Effects of amphiphilic star-shaped poly(ethylene glycol) polymers with a cholic acid core on human red blood cell aggregation

Abstract

Elevated red blood cell (RBC) aggregation increases low-shear blood viscosity and is closely related to several pathophysiological diseases such as atherosclerosis, thrombosis, diabetes, hypertension, cancer, and hereditary chronic hemolytic conditions. Non-ionic linear polymers such as poly(ethylene glycol) (PEG) and Pluronic F68 have shown inhibitory effects against RBC aggregation. However, hypersensitivity reactions in some individuals, attributed to a diblock component of Pluronic F68, have been reported. Therefore, we investigated the use of an amphiphilic star-shaped PEG polymer based on a cholic acid core as a substitute for Pluronics to reduce RBC aggregation. Cholic acid is a natural bile acid produced in the human liver and therefore should assure biocompatibility. Cholic acid based PEG polymers, termed CA(PEG)(4), were synthesized by anionic polymerization. Size exclusion chromatography indicated narrow mass distributions and hydrodynamic radii less than 2 nm were calculated. The effects of CA(PEG)(4) on human RBC aggregation and blood viscosity were investigated and compared to linear PEGs by light transmission aggregometry. Results showed optimal reduction of RBC aggregation for molar masses between 10 and 16 kDa of star-shaped CA(PEG)(4) polymers.
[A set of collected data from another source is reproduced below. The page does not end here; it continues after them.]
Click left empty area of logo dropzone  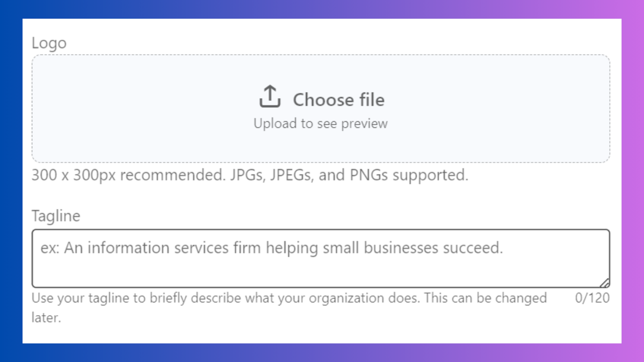click(141, 109)
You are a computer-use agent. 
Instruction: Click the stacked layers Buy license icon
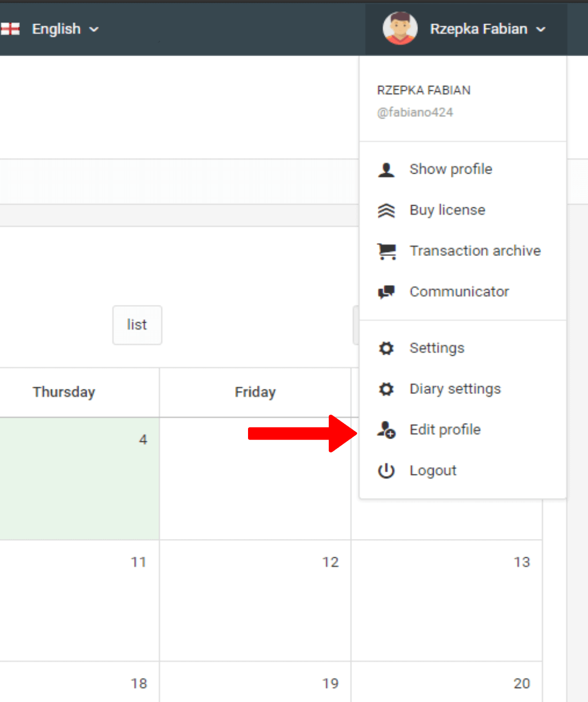pyautogui.click(x=386, y=210)
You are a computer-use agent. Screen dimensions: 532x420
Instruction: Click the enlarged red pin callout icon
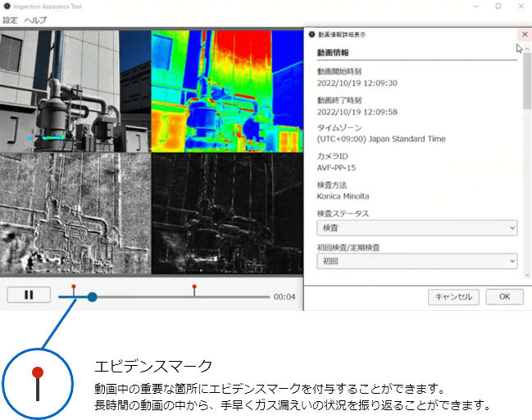pyautogui.click(x=37, y=381)
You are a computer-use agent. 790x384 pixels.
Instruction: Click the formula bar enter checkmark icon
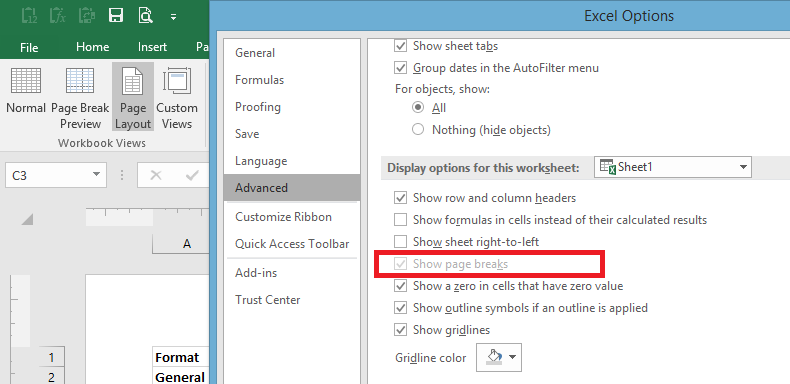click(192, 175)
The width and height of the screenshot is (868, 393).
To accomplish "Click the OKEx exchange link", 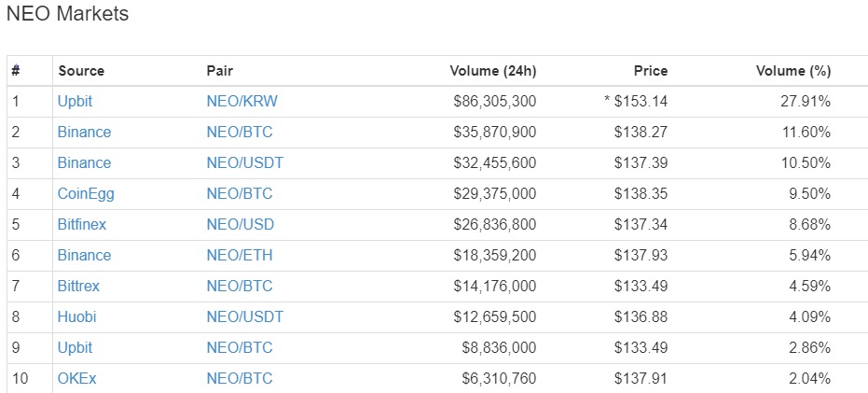I will click(77, 379).
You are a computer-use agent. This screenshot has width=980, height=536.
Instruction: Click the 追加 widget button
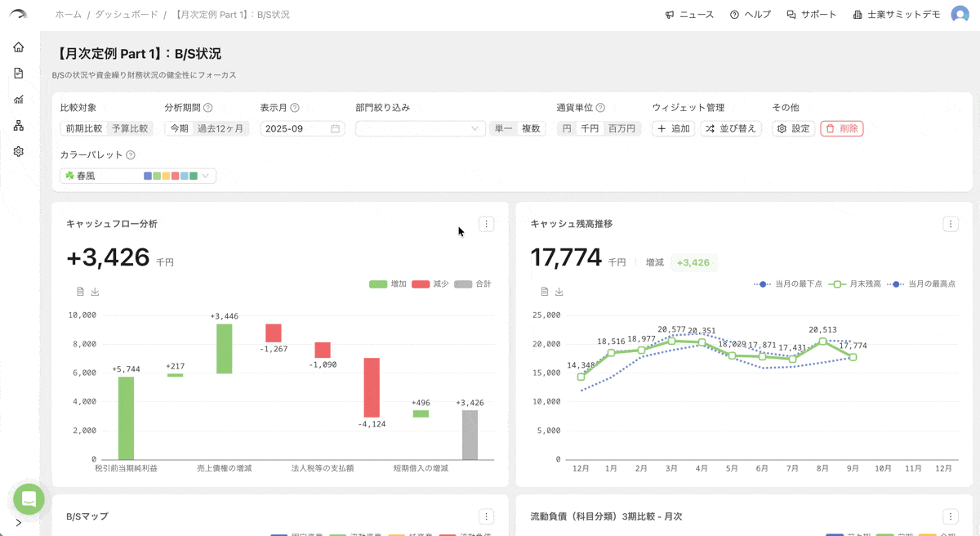pyautogui.click(x=673, y=128)
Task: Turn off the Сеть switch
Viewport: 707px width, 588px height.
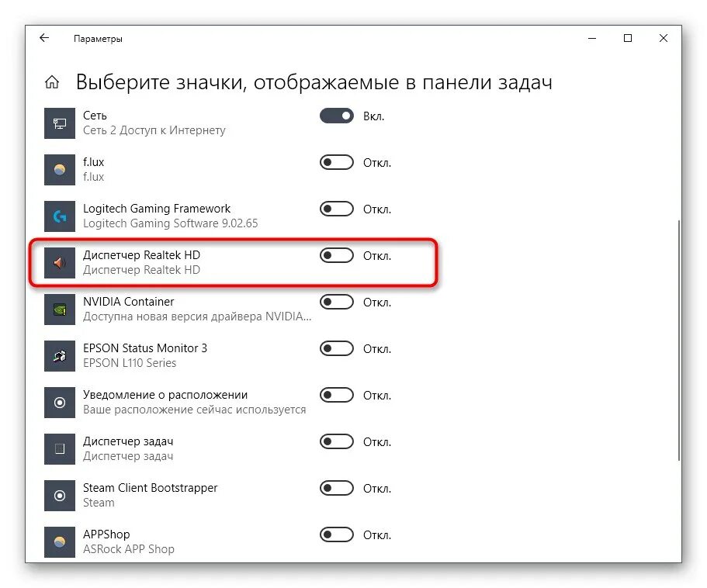Action: tap(336, 115)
Cholic acid based PEG polymers affect the rheology of erythrocytes and may find applications as alternatives to linear PEG or Pluronics to improve blood fluidity.

Figure 1

Structure of the star-shaped PEG with a cholane core CA(PEG)₄. Methylene protons of PEG were present at about 3.4 – 3.5 ppm.

Figure 2

The intrinsic viscosity [η] (circles) and hydrodynamic radius (R_h) (squares) against the number-average molar mass (M_w) for a series of solutions of CA(PEG)₄ polymers in water at 25 °C. CA(PEG)₄ polymers had a compact structure with R_h values less than about 2 nm and small [η] values below about 2 mL/g.

Figure 3

Logarithmic plot of the intrinsic viscosity as a function of the molar mass of CA(PEG)₄ polymers in double distilled water at 25°C. The solid line shows the fit to the Mark Houwink equation, where K = −5.445 and a = 1.3 with adjusted R² = 0.985.

Figure 4

Semi-logarithmic plot of the dependence the flow curves on the molar mass of the star-shaped CA(PEG)₄ polymers at 25 °C in (A) phosphate buffer saline solution (PBS) at 0.3% (w/v) and (B) in water. Flow viscosity curves show that CA(PEG)₄ in PBS exhibits pronounced shear thinning behavior, especially at high molar mass fractions, whereas shear thinning is less pronounced in water.

Figure 5

Viscosity ratio (apparent viscosity at 0.15 s⁻¹ divided by that at 94 s⁻¹) of human RBC suspended in autologous plasma at 25°C with CA(PEG)₄ solution (6.7 mg/mL) normalized to control (0 mg/mL) and presented as mean ± SD. Measurements were in duplicates for each donor (n = 3). Compared to unity corresponding to the polymer-free suspension (control), inhibition of RBC aggregation was close to significance (p = 0.08).

Figure 6

Aggregation of RBC suspended in autologous plasma measured using a Myrenne aggregometer. Aggregation indices are M at stasis (A) and M1 at 3 s⁻¹ (B) normalized to control (i.e., buffer added without polymer) and presented as mean ± SD for CA(PEG)₄ at different concentrations (1.3, 4.0 and 6.7 mg/mL) and linear PEG at a concentration of 6.7 mg/mL. Values for M and M1 < 1 indicate inhibition of RBC aggregation. Measurements were in duplicates for each donor (n = 3). Results demonstrate that at concentrations of 4.0 and 6.7 mg/mL, star-shaped CA(PEG)₄ are able to reduce RBC aggregation (p < 0.01).

Figure 7

Photomicrograph images of RBC in plasma at 40x magnification. The CA(PEG)₄ sample was obtained by adding the polymer at a concentration of 6.7 mg/mL to RBC and plasma. Normal discocytic RBC morphology is seen in both samples.